• Things to do
a) Please decide whether each statement below agrees with the forecasting-models excerpt: (i) the dataset was split into 70% for training and 30% for testing; (ii) the models were built to forecast daily streamflow; (iii) SVM reflects the concept of structural risk minimization. Answer yes or no for each and quote the deciding words.
b) Rewrite the forecasting-models excerpt between "where f(x) represents" and "to be optimized.", inclusive, substituting "feature mapping function" for "nonlinear mapping function".

• Text segment
:::::
2.3.2. Forecasting Models

The primary aim of this research was to integrate ANN and SVM with satellite-based precipitation to forecast the monthly streamflow of the upper Blue Nile River at El Diem station. The analysis started by examining the correlation between precipitation product estimates and recorded data in order to classify stations with significant correlations. Following that, using the selected precipitation data, an ANN model was developed along with an SVM to forecast streamflow. Finally, the performance of the two established models’ was measured using various performance metrics. Figure 2 presents a schematic flowchart of the applied methodology. To execute the proposed forecasting models, the investigated dataset was randomly split into two sets: training (70%) and testing (30%). The training dataset corresponded to the data being used in the model training, and the parameters of the model were calibrated according to the error’s interpretation of the data. The testing subset was employed in the model performance evaluation.

Support Vector Machine (SVM) Model

SVM is typically a well-suited approach for the regression and prediction of hydrological time series with acceptable performance [44,45]. SVM reflects the concept of structural risk minimization (SRM), which aims to minimize a learning model’s predicted error, eliminate the issue of overfitting, and allow for improved generalization. By applying other alternative loss functions, SVM can be extended to the regression analysis of time series to convert the nonlinearity of the measured data into a superior structural feature vector and, afterwards, to apply a linear regression to the structural vector. The SVM regression function expresses the predefined input x to the specified output y as follows:

$$\mathrm{f}\left(\mathrm{x}\right)={\mathsf{\omega }}^{\mathrm{T}}\mathsf{\phi }\left(\mathrm{x}\right)+\mathrm{b}$$

(11)

where f(x) represents the SVM model’s expected value, φ(x) is the nonlinear mapping function, and ω and b are the SVM model parameters to be optimized.
:::::
• Dataset entries

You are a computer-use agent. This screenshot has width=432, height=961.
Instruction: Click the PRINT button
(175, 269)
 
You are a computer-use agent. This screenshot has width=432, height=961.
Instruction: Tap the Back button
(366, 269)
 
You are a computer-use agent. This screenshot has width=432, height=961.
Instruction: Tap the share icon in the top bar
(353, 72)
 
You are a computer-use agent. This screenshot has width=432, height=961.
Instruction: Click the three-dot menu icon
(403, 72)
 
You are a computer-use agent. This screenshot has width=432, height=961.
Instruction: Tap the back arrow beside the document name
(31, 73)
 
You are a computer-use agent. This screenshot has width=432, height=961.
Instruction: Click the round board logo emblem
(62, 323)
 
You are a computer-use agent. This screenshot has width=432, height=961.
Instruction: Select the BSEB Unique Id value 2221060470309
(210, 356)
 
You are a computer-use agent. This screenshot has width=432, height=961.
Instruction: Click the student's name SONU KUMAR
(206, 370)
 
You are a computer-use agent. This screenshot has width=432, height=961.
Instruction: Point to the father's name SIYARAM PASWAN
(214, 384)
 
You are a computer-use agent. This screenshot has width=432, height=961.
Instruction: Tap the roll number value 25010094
:::::
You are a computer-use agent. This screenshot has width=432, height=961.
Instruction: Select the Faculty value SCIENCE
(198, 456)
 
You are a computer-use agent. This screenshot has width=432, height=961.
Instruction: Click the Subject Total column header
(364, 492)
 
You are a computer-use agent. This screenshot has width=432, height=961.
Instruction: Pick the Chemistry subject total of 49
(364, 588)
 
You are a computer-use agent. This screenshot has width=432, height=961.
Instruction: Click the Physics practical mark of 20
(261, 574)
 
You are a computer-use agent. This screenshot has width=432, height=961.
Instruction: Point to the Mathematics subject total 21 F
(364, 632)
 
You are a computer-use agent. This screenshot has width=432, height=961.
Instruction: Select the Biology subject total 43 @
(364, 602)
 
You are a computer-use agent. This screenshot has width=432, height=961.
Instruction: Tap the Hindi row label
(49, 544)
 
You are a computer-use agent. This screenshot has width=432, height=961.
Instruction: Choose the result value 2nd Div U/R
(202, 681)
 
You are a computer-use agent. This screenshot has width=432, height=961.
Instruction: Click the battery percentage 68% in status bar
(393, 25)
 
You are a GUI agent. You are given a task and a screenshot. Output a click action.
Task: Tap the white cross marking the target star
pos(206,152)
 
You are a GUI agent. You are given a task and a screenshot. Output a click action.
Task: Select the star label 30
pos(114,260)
:::::
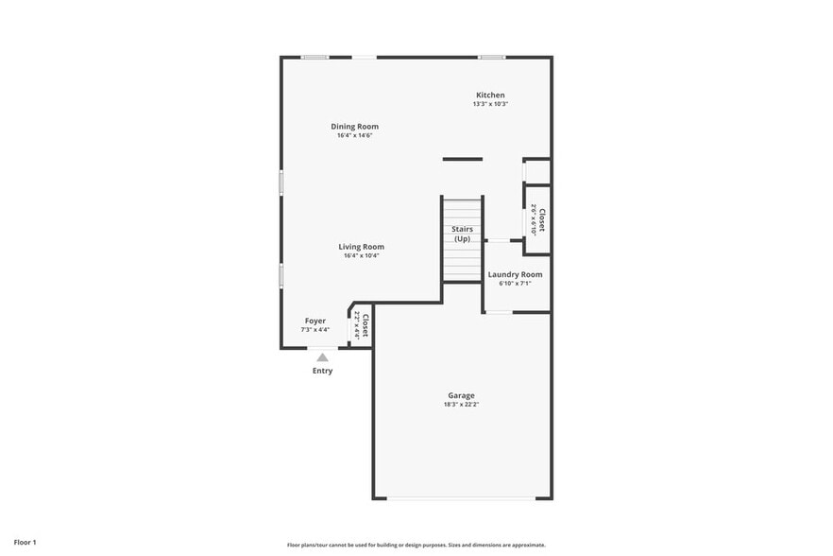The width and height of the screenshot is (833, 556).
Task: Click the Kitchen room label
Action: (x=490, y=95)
:::::
• Solutions
a)
(i) Yes: "training (70%) and testing (30%)"
(ii) No: "to forecast the monthly streamflow"
(iii) Yes: "SVM reflects the concept of structural risk minimization (SRM)"

b)
where f(x) represents the SVM model’s expected value, φ(x) is the feature mapping function, and ω and b are the SVM model parameters to be optimized.